◆ EXERCISE OBJECTIVE
If a line comes after the one containing "The image size is (2576, 1097).", leave it out; copy every line before it, and that line too, exactly as written, starting from the first line of the entries.

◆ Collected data
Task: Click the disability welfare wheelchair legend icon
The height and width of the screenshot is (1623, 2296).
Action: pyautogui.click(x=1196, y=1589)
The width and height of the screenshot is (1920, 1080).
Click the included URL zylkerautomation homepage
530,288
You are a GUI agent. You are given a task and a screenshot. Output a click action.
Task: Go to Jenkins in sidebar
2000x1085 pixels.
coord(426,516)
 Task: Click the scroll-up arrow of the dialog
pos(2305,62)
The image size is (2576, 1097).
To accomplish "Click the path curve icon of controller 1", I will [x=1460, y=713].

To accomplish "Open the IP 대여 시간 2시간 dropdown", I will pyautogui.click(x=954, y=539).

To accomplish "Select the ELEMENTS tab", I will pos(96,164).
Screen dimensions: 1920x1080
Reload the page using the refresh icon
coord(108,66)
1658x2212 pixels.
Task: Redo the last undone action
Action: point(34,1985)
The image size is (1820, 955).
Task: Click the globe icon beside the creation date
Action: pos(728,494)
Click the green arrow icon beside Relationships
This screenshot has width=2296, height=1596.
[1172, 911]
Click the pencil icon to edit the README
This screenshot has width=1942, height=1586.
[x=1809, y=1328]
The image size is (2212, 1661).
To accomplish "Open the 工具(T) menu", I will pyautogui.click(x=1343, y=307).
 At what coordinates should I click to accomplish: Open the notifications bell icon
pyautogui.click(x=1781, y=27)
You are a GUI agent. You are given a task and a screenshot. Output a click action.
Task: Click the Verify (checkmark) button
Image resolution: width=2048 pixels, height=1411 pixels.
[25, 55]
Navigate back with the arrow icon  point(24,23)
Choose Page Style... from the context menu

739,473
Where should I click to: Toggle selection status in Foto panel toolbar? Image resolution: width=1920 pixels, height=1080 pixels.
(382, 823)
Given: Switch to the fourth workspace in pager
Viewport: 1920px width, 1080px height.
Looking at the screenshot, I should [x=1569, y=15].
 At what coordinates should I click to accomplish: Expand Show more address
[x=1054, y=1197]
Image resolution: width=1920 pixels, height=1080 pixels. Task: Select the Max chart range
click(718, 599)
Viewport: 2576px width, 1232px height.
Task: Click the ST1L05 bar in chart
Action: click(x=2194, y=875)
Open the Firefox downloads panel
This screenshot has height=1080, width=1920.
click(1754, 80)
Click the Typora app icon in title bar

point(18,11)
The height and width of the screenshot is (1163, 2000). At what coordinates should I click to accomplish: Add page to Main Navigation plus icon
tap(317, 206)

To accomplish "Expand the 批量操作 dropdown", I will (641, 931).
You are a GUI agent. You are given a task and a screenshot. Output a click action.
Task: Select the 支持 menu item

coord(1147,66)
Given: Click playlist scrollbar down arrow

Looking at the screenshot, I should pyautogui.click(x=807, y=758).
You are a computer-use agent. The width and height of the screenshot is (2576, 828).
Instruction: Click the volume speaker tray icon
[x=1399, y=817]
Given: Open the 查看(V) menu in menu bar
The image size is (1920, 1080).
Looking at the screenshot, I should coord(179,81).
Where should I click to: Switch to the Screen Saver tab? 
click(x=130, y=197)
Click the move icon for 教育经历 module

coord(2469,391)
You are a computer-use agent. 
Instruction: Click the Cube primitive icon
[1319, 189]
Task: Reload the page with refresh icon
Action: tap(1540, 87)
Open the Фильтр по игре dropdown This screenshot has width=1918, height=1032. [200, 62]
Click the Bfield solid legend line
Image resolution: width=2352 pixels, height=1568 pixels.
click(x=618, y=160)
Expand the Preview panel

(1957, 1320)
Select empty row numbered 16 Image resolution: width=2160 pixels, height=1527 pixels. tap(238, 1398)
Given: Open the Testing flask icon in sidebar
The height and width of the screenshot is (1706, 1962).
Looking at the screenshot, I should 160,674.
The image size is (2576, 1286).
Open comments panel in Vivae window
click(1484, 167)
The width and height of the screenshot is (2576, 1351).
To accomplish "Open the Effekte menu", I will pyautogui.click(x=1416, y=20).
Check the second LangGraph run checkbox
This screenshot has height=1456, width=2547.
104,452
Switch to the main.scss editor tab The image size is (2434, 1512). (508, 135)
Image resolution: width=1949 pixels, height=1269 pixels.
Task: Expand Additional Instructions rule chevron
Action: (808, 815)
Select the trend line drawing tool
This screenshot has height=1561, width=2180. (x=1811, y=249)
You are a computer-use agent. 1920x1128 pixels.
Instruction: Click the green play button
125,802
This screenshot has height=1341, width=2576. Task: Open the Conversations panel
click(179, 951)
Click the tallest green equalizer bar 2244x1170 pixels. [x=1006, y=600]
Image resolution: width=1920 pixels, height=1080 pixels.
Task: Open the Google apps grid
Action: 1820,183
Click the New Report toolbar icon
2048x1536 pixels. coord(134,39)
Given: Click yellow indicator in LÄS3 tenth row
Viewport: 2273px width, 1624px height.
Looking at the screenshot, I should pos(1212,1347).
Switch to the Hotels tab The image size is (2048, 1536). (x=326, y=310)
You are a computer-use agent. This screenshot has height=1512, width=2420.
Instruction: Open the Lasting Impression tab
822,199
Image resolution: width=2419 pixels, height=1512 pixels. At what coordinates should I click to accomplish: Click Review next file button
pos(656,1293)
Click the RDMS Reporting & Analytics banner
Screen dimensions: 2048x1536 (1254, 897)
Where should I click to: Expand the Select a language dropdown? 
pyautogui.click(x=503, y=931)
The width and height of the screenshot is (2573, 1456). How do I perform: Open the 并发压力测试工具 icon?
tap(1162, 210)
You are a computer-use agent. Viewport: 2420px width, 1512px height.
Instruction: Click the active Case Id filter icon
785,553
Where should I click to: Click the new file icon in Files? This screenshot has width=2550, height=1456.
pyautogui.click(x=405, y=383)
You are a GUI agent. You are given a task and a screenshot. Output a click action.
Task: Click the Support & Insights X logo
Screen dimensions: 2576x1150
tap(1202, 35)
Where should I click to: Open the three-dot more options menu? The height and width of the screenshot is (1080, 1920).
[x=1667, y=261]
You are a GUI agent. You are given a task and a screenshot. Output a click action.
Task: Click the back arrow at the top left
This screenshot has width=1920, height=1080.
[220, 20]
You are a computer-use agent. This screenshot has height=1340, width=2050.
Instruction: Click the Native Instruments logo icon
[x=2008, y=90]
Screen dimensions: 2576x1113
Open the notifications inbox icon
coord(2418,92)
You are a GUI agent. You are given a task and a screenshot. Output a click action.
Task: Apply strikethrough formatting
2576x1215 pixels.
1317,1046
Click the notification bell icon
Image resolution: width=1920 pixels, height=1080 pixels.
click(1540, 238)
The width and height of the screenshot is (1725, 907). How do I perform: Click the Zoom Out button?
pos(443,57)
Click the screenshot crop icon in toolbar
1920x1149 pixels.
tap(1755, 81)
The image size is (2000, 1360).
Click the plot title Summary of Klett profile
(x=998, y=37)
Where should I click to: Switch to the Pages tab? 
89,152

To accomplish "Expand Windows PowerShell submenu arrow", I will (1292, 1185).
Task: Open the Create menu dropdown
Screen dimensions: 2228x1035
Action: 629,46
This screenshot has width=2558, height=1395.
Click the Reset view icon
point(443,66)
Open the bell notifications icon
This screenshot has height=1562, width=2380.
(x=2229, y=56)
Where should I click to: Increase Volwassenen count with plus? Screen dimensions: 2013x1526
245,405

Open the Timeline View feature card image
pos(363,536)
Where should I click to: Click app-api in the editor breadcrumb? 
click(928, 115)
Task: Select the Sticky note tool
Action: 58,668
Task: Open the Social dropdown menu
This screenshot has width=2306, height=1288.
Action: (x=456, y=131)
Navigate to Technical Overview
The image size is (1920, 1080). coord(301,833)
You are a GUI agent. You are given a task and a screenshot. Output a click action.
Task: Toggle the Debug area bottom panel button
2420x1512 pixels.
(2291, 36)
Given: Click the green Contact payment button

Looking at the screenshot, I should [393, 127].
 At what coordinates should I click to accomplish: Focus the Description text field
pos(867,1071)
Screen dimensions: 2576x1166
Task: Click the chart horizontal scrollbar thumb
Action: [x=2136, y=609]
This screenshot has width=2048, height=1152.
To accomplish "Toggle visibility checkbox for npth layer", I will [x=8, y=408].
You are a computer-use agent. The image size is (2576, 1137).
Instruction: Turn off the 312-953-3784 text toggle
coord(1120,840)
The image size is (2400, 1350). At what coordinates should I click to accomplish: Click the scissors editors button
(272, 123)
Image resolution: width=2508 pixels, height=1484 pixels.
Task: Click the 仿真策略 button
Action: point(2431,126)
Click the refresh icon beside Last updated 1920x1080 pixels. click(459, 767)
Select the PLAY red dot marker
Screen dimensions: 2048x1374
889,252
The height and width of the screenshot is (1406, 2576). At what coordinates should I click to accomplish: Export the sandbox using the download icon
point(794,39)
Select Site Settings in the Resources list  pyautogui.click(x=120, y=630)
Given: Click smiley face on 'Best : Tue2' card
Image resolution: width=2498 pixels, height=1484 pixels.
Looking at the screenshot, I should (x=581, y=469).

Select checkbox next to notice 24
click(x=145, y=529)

◆ SOLUTION TO THE PROBLEM
Task: Click the disability welfare wheelchair legend icon
The height and width of the screenshot is (1623, 2296).
Action: pyautogui.click(x=1196, y=1589)
The width and height of the screenshot is (1920, 1080).
Click the included URL zylkerautomation homepage
530,288
You are a GUI agent. You are given a task and a screenshot. Output a click action.
Task: Go to Jenkins in sidebar
2000x1085 pixels.
coord(426,516)
 Task: Click the scroll-up arrow of the dialog
pos(2305,62)
The image size is (2576, 1097).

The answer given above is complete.